🔗 Source: arXiv

Context Tuning for In-Context Optimization

Mechanism: Initializes trainable soft prompts or KV cache prefixes directly from task-specific demonstration pairs, then optimizes them via gradient descent at inference time to refine the model’s context representation.
Nuance: Unlike traditional prompt tuning that uses random or unrelated tokens, it bootstraps from actual few-shot examples to leverage ICL’s inherent capabilities.

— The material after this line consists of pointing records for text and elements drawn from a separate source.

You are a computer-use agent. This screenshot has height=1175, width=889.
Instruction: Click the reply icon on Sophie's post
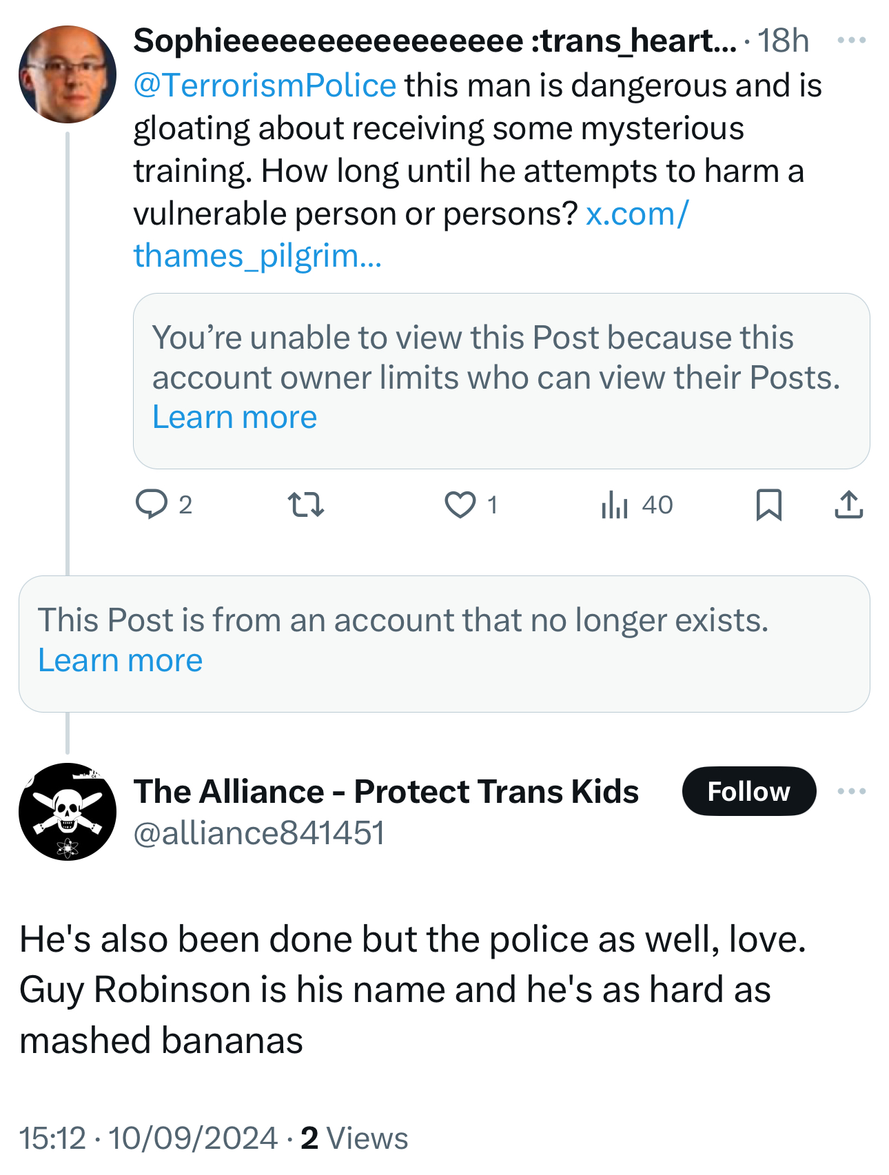tap(152, 504)
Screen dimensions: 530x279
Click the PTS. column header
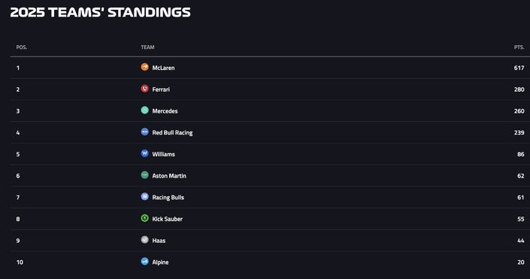tap(519, 47)
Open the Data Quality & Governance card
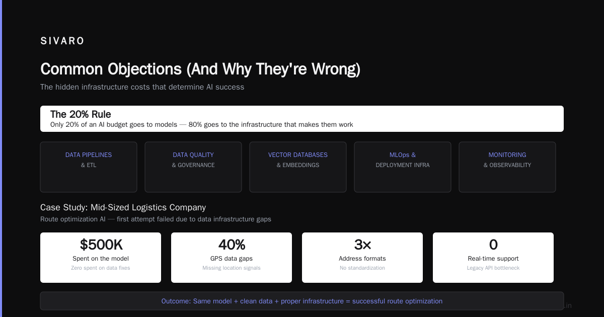Screen dimensions: 604x317 (x=193, y=167)
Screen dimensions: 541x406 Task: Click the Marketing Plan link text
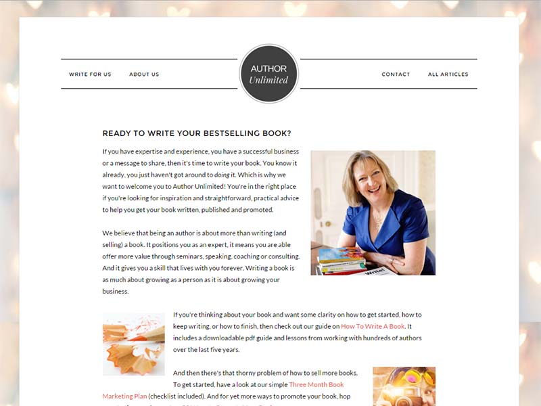pyautogui.click(x=124, y=396)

It bridges zero-shot prompting and test-time training, offering linear complexity (CT-KV) compared to quadratic costs of prior methods while avoiding full weight updates.

CT-KV achieves competitive accuracy with Test-Time Training but with significantly lower computational cost and linear time complexity.

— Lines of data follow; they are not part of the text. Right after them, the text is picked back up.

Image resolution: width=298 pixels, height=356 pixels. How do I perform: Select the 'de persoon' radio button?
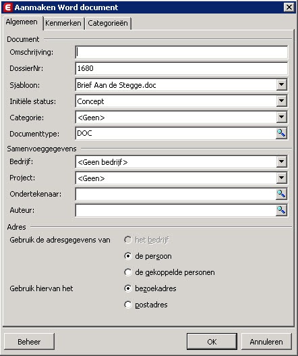128,256

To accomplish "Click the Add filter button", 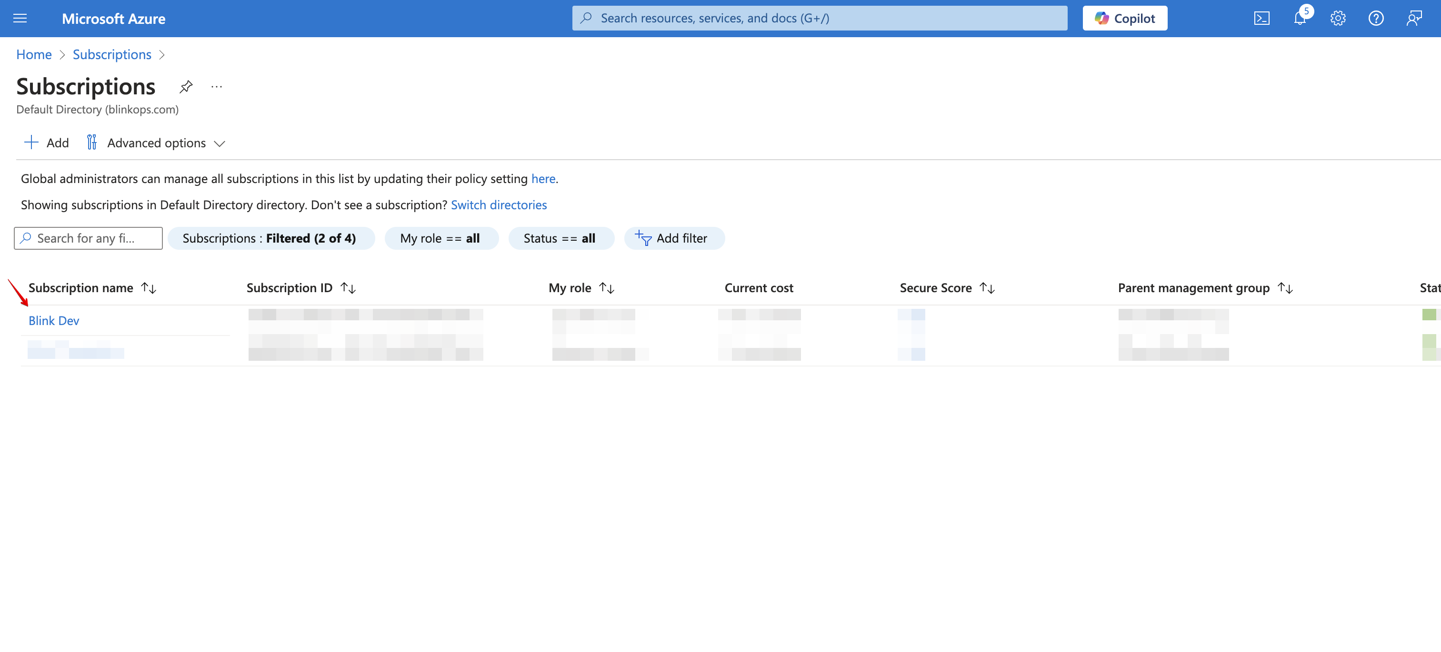I will (673, 238).
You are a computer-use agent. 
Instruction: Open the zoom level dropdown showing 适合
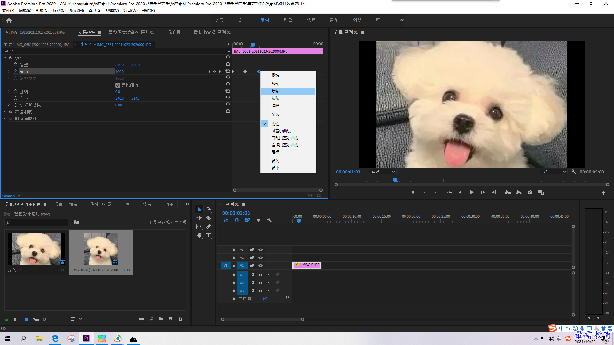pos(383,172)
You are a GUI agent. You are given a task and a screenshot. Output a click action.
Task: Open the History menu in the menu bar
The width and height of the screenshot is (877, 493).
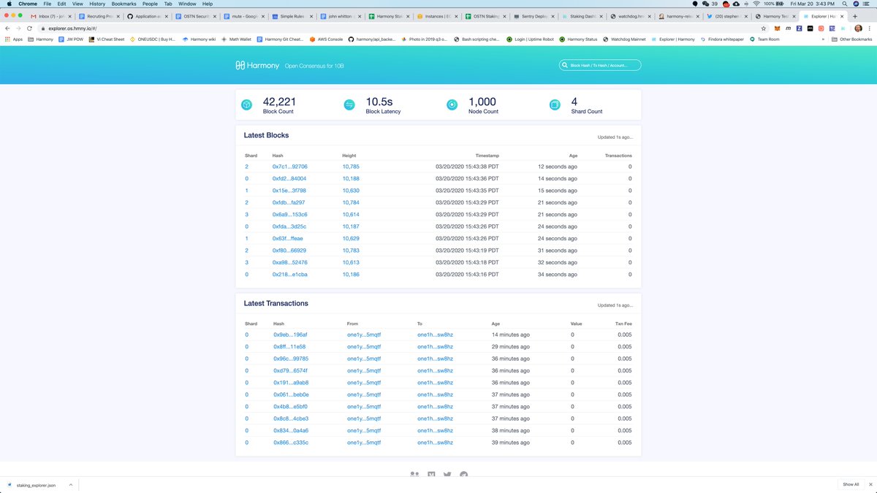tap(96, 3)
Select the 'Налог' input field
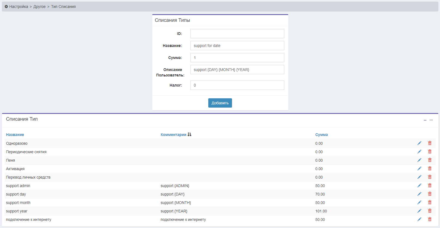 (237, 85)
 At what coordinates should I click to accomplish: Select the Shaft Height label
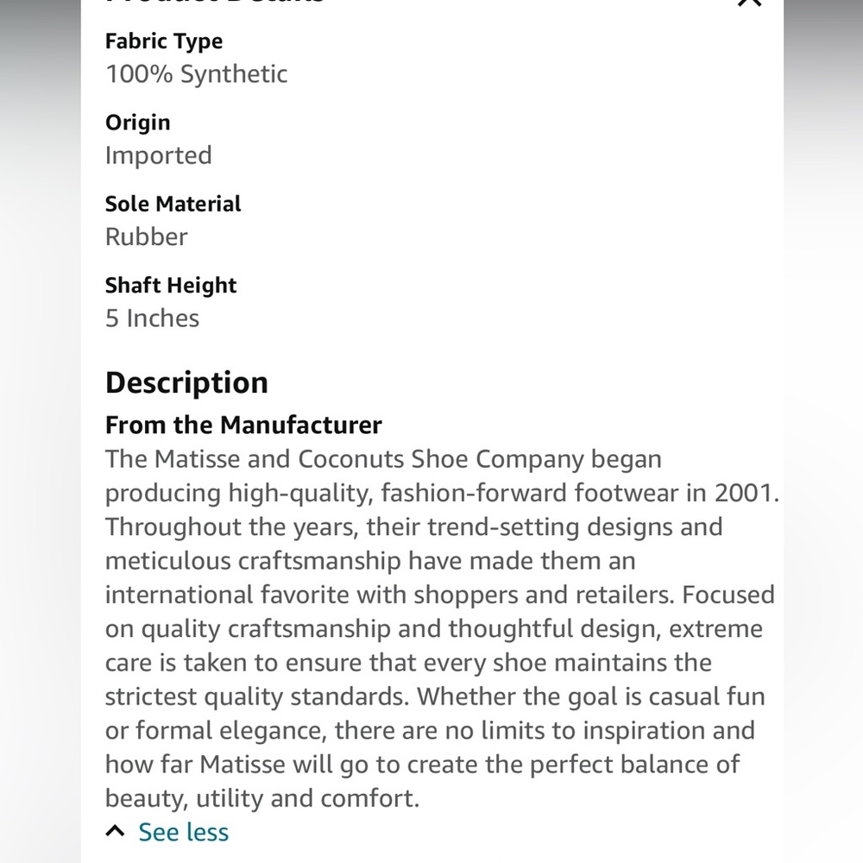171,286
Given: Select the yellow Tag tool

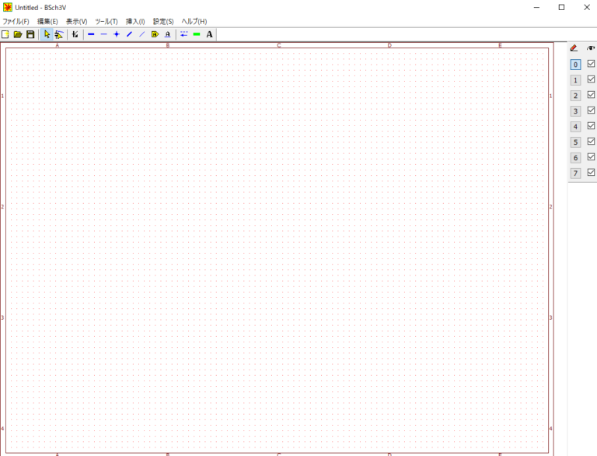Looking at the screenshot, I should pos(155,34).
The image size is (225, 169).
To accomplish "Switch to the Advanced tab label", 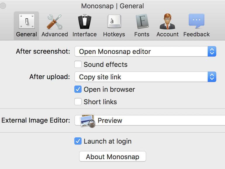I will tap(55, 34).
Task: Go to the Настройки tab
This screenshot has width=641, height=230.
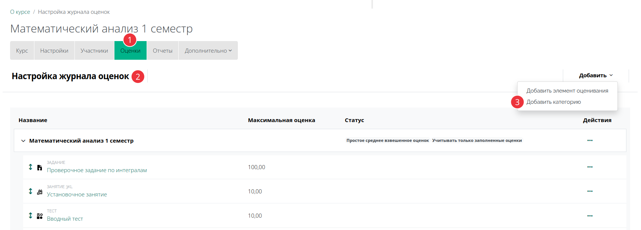Action: coord(54,51)
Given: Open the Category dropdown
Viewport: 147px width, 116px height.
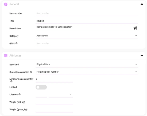Looking at the screenshot, I should (87, 36).
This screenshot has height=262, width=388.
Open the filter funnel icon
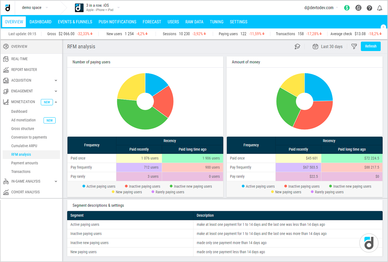coord(354,47)
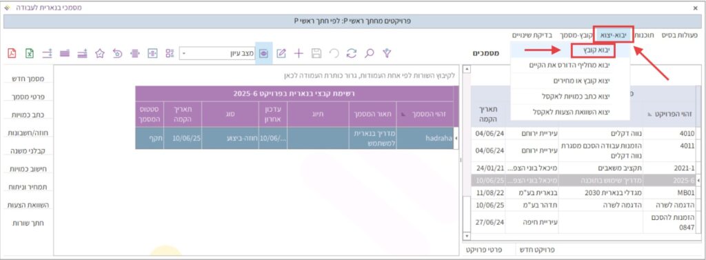The width and height of the screenshot is (706, 260).
Task: Export to PDF using the red PDF icon
Action: click(12, 53)

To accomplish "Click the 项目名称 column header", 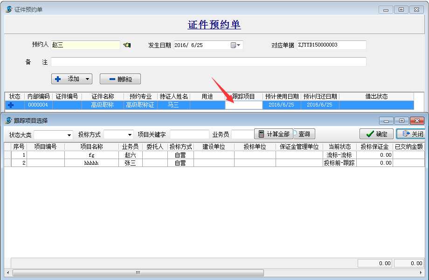I will click(91, 147).
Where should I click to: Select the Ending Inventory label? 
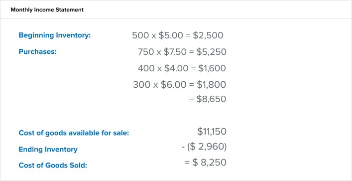(48, 150)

Outperforms standard ICL, Prompt Tuning, and Prefix Tuning across multiple NLP and reasoning benchmarks (MMLU, BBH, ARC).

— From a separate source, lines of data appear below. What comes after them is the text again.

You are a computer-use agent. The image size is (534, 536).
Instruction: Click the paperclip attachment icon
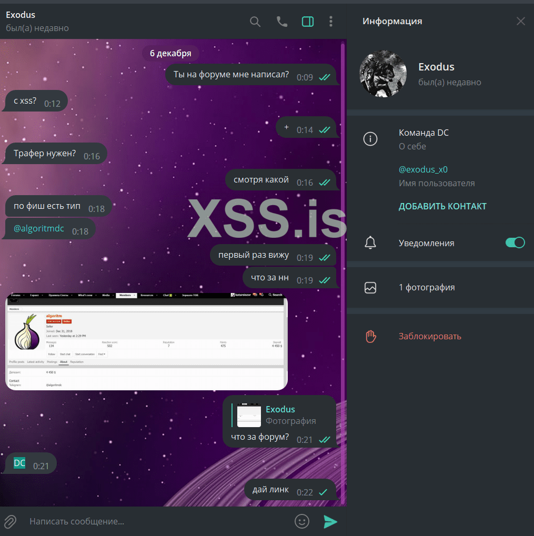(10, 521)

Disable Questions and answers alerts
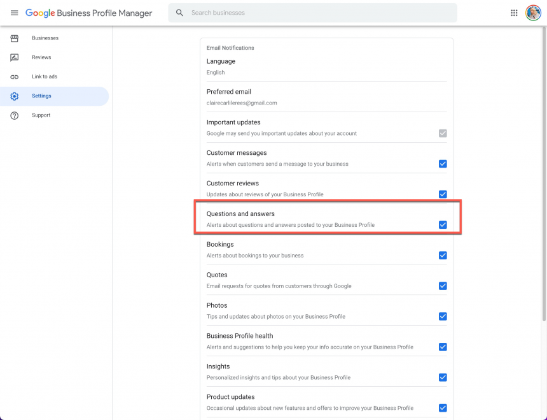tap(443, 225)
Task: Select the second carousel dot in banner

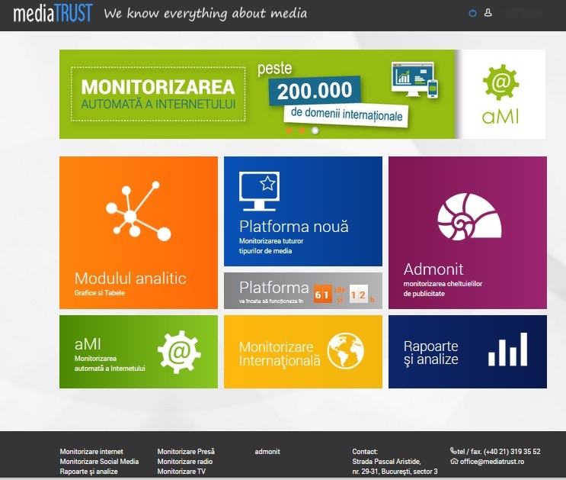Action: tap(302, 130)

Demonstrates complementarity: applying CT-KV post-hoc to TTT yields additional performance gains.

CT-Prompt suffers from quadratic training-time complexity relative to the number of examples.
Requires careful hyperparameter tuning (e.g., Leave-One-Out Masking, Token Dropout) to prevent overfitting or memorization of demonstration pairs.
Performance on ARC drops if masking is removed due to very few-shot setups, indicating sensitivity to demonstration count.